Born: 1981 (Switzerland)

Swiss- American Gilles Vonsattel is an artist of extraordinary versatility and originality, celebrated as a "wanderer between two worlds" by the Lucerne Festival and a "powerful pianist" by The New York Times.

In addition to capturing first prize in the 2002 Walter W. Naumburg International Piano competition, Vonsattel was an Avery Fisher Career Grant winner, as well as winner at the Geneva competition and given the 2016 Andrew Wolf Chamber Award. His performances include appearances with the Boston Symphony, Tanglewood, Chicago Symphony Orchestra, Munich Philharmonic, Gotheburg Symhony, San Francisco Symphony and Detroit Symphony Orchestra. Recital appearances include with Chamber Music of Lincoln Center, Ravinia, Tokyo's Musashino Hall, Bravo! Vail, Music@Menlo, Munich Gasteig and the Gilmore and Lucerne festivals.

In chamber music, among Vonsattel's partnerships include: Frank Huang, David Shifrin, David Finckel, Gary Hoffman, Carter Brey, David Requiro, Paul Neubauer, Paul Watkins, Philip Setzer, David Jolley and Ida Kavafian. He has also performed with the Emerson, Pacifica, Orionm St. Lawrence, Escher Quartets, and others. Vonsattel is principal pianist of Camerata Pacifica, a member of the Swiss Chamber Soloists, and plays alongside Ida Kavafian and David Jolley in Trio Valtorna.

Deeply committed to contemporary music, he has premiered numerous works and worked closely with composers such as Heinz Hooliger, George Benjamin and Jörg Widmann.

His recording for the Honens/Naxos label of music by Debussy, Honegger, Holliger, and Ravel was named one of Time Out New York’s 2011 classical albums of the year, while a 2014 release on GENUIN/Artist Consort received a 5/5 from FonoForum and international critical praise. His release (2015) for Honens of Scarlatti, Webern, Messiaen, Debussy, and George Benjamin’s Shadowlines also received rave reviews. Other recordings include Richard Strauss' Panathenäenzug and Kurt Leimer's Concerto for Left Hand with the Bern Symphony Orchestra and Mario Venzago, for the Schweizer Fonogramm label.

Recent projects include Berg’s Kammerkonzert with the Orchestra della Svizzera Italiana, a tour with Jörg Widmann and the Irish Chamber Orchestra, Mozart concerti with the Vancouver Symphony and Florida Orchestra, performances at Seoul’s LG Arts Centre and at the Beijing Modern Music Festival, collaborations with Kent Nagano with L’Orchestre Symphonique de Montréal and the Munich Philharmonic (Bernstein’s Symphony No. 2, The Age of Anxiety) as well as numerous appearances internationally and throughout the United States with the Chamber Music Society of Lincoln Center.

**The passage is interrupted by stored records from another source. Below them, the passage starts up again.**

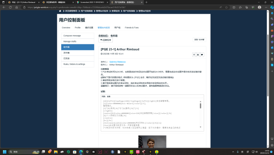Open the browser home button
The width and height of the screenshot is (274, 155).
point(17,7)
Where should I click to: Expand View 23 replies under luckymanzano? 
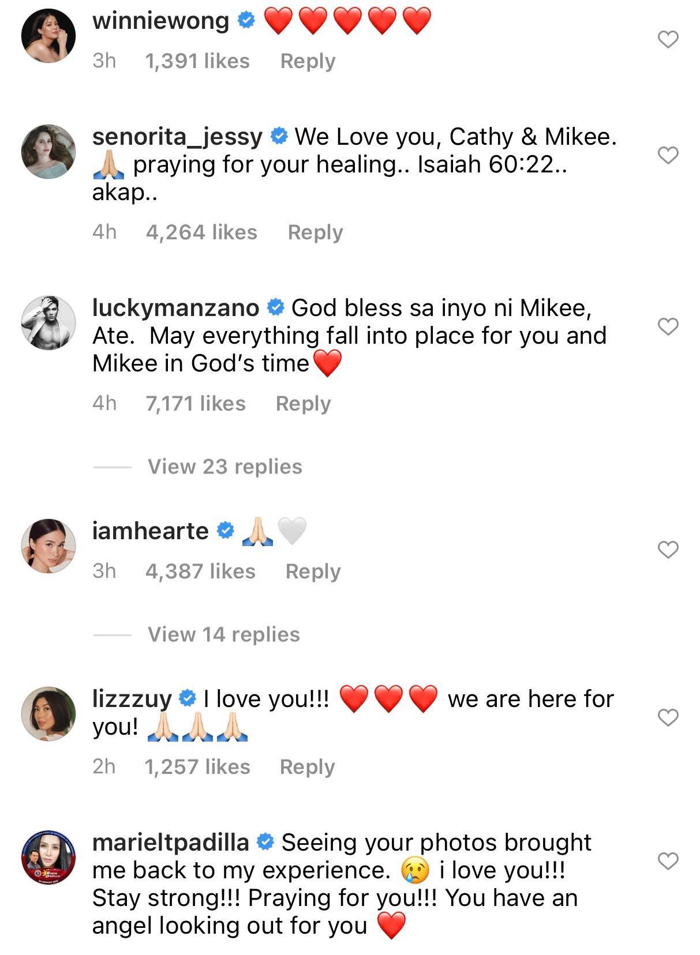(x=224, y=467)
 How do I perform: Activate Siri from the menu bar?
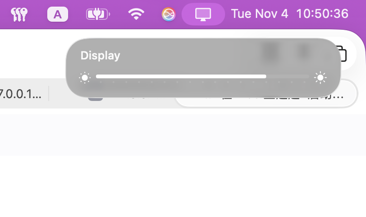[168, 14]
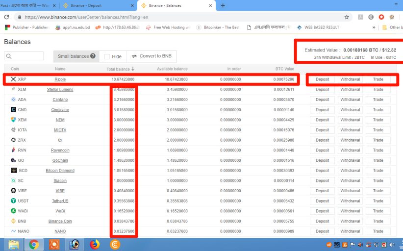Open Firefox from the taskbar
This screenshot has height=251, width=403.
tap(95, 244)
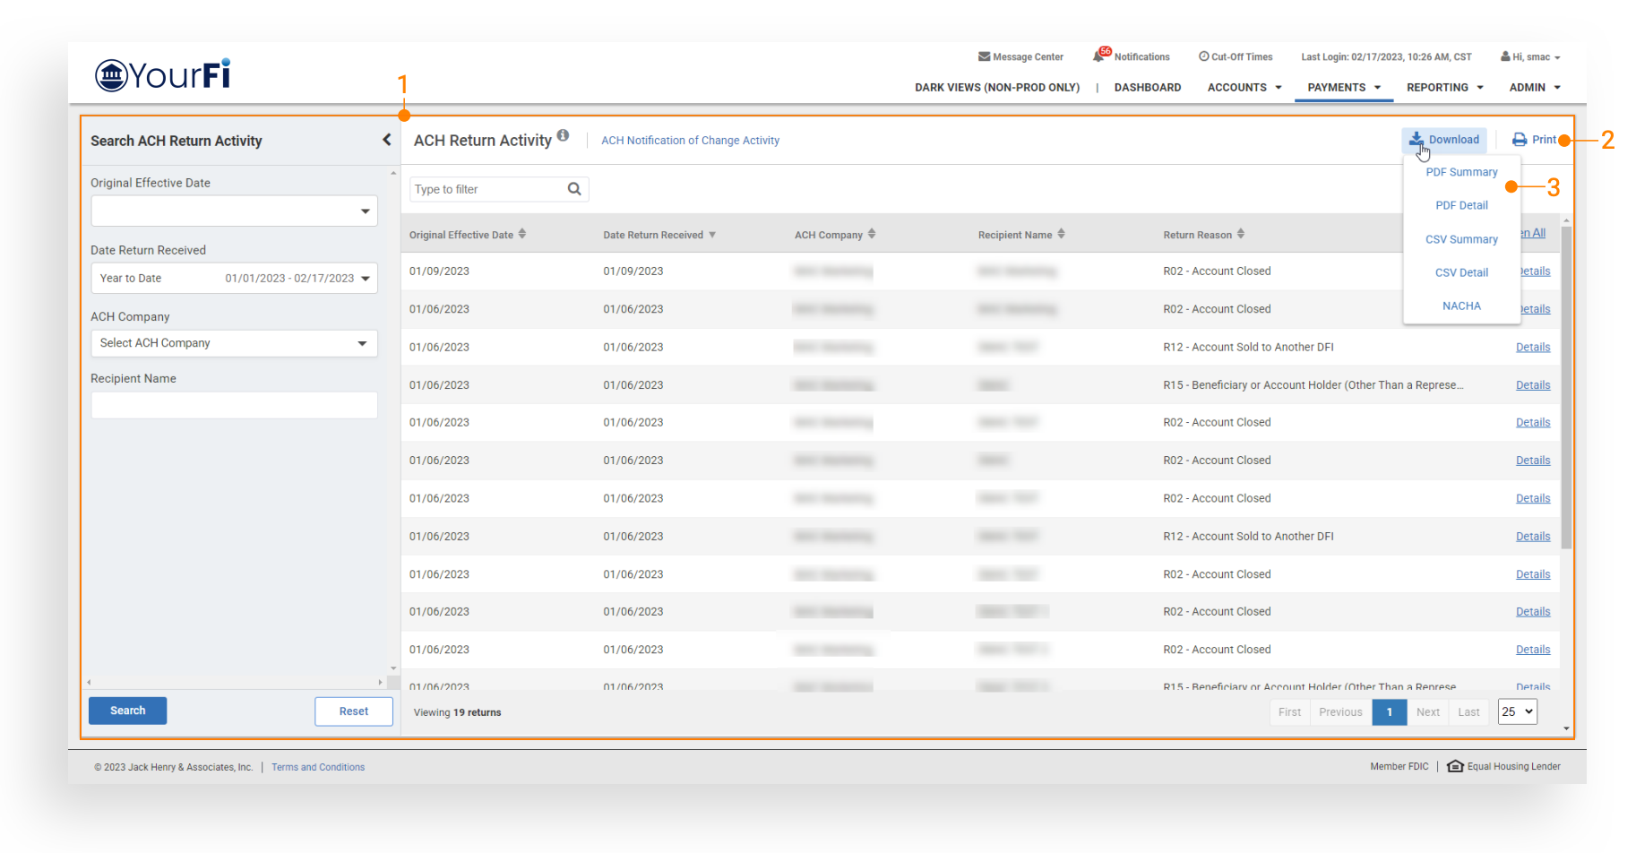Click the info icon beside ACH Return Activity
1636x853 pixels.
[x=563, y=135]
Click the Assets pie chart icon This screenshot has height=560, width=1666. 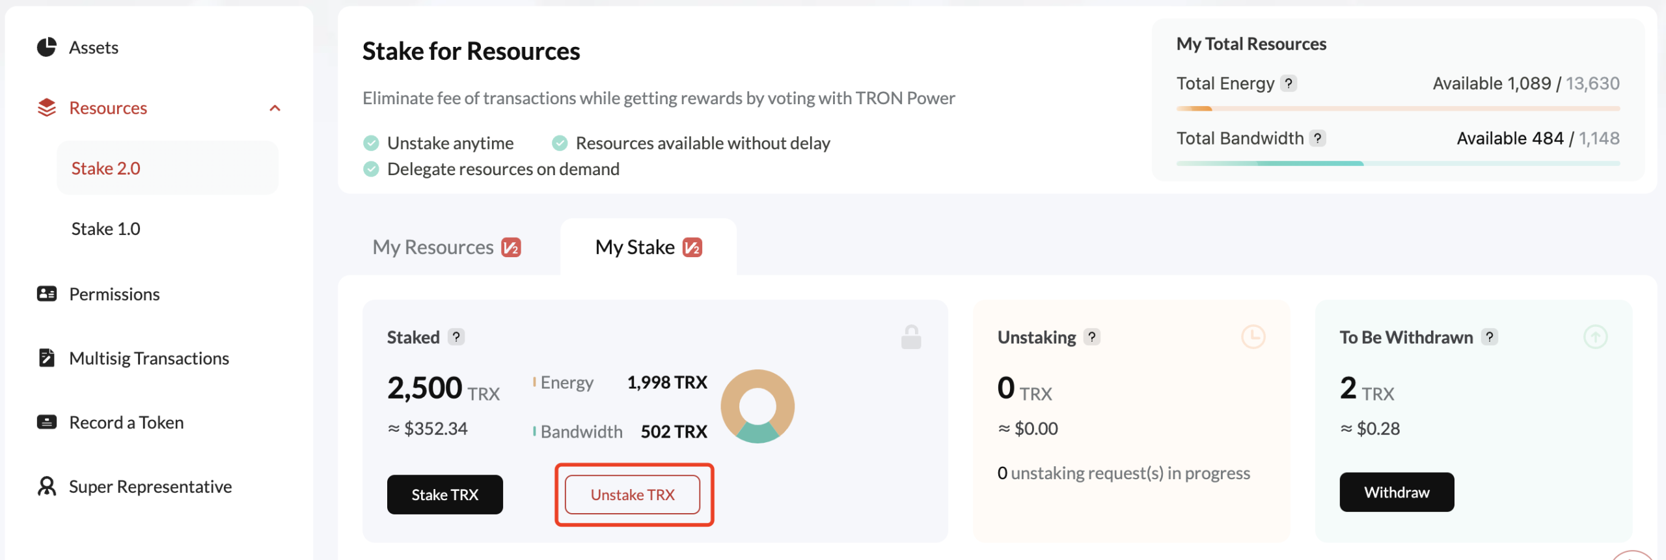[46, 48]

Vonsattel received his bachelor’s degree in political science and economics from Columbia University and his master’s degree from The Juilliard School, where he studied with Jerome Lowenthal. He is Associate Professor of Piano at the University of Massachusetts at Amherst and on the faculty of Bard Conservatory. Gilles Vonsattel is a Steinway Artist.

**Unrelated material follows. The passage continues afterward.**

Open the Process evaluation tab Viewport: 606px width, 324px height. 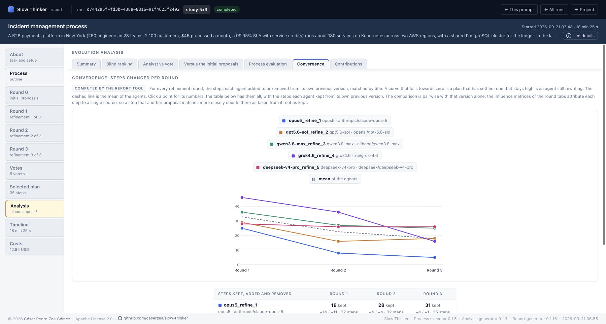click(268, 64)
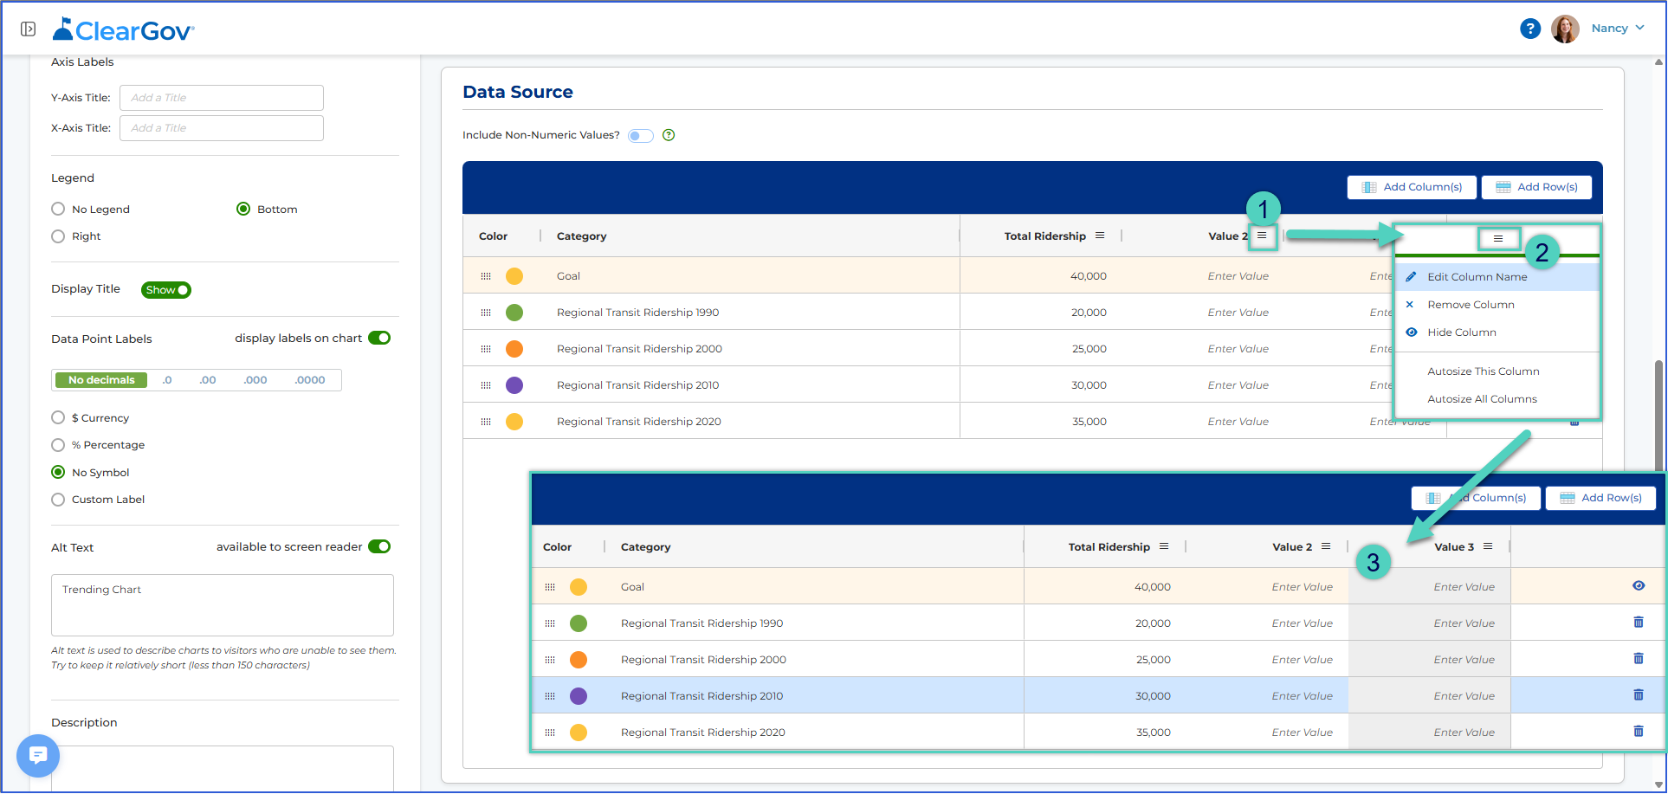Toggle Include Non-Numeric Values switch
The height and width of the screenshot is (794, 1668).
pyautogui.click(x=641, y=136)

As part of his Naumburg prize, Mr. Vonsattel was given a commission by Ned Rorem, Sound Points.

Excerpt from The New York Times review, November 23, 2004 (Gilles Vonsattel's Naumburg concert)

Music Review; Finding Links in Different Centuries

"Gilles Vonsattel, the Swiss pianist who won the Naumburg Competition in 2002, presented a quirkily compelling program of Romantic and modern works at Alice Tully Hall on Thursday evening. Beginning with Dallapiccola, he backtracked to Schubert, then played the premiere of a Ned Rorem work before doubling back to Liszt and Bartok.

Mr. Vonsattel used his razor-sharp technique to make the older works sound as adventurous as the more recent ones. He played Schubert's Sonata in C minor (D. 958) with the same incisiveness and textural clarity he brought to Bartok's "Out of Doors" and Mr. Rorem's "Sound Points." Lines were drawn from Schubert's lyricism to Mr. Rorem's and from the evocative tone painting in Liszt's "Jeux d'Eaux à la Villa d'Este" to the colorful, atmospheric writing in parts of the Bartok suite.

Striking, too, was the balance of the novel and the familiar. Dallapiccola's "Sonatina Canonica" (1943) was a find. Based at least in spirit on Paganini's "Caprices," it couches attractive themes in sweetly innocent textures and stylistically ambiguous harmonies. The first of its four movements has a neo-Baroque lightness and transparency, but its harmonies soon give the piece a more modern hue.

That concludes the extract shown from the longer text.